A 42-year-old man presented to ER with hallucinations and delirium. Initial work up revealed both intracranial and pulmonary lesions thought to be neurosarcoidosis, for which he was put on high dose steroids. A hilar node biopsy was obtained but results were inconclusive. Neurosurgery performed a stereotactic brain biopsy for definitive diagnosis.
Brain MRI shows a remarkable accentuation of parenchymal vessels throughout the full thickness of the cortex and white matter in cerebral hemispheres, basal ganglia, brainstem and cerebellum. FLAIR images (Fig. 1) demonstrate minimal periventricular subependymal margin FLAIR signal abnormality outlining both lateral ventricles, suggesting accentuation of the periventricular subependymal vascular zone, especially in the vicinity of the frontal horns and the splenium of the corpus callosum.

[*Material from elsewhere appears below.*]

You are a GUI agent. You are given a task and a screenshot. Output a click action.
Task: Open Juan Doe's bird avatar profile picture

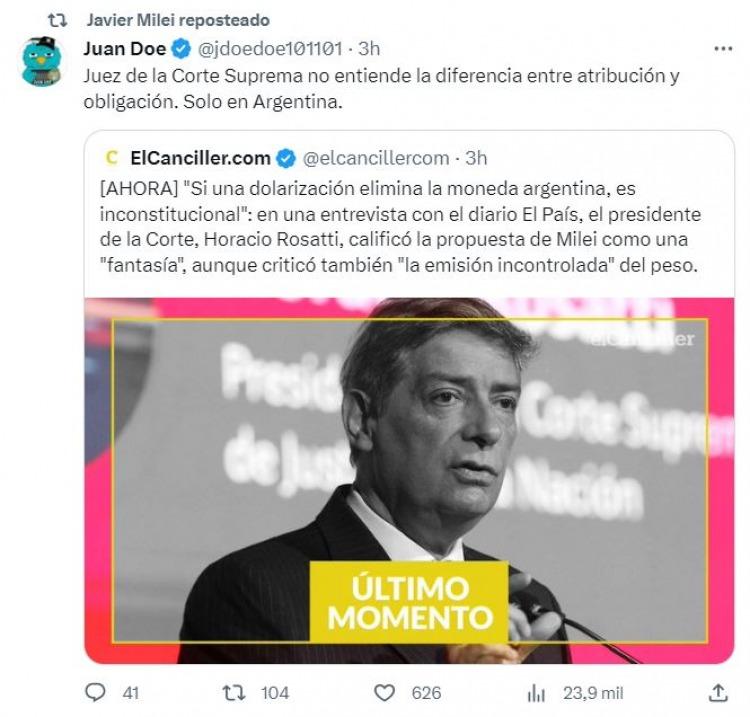click(x=42, y=61)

Gadolinium-enhanced images (Fig. 2, 3) demonstrate diffuse engorgement of multiple vascular structures extending from hemispheric cortex through subcortical white matter, deep white matter and subependymal margins on both cerebral hemispheres as well as throughout cerebellum and brainstem, of concern for a vasculitis type process.
Susceptibility-weighted images (Fig. 4) also demonstrate a remarkable accentuation of parenchymal vessels.
DSA ruled out dural fistula (Fig. 5).